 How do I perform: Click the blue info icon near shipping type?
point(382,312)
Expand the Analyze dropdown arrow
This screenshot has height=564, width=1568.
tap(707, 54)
·····
*ASSIGNMENT*.
Every record needs to be written out again, exactly as it was given.

*PROBLEM SOLUTION*.
 How do I perform: Click the blue info icon near shipping type?
point(382,312)
Expand the Analyze dropdown arrow
This screenshot has height=564, width=1568.
tap(707, 54)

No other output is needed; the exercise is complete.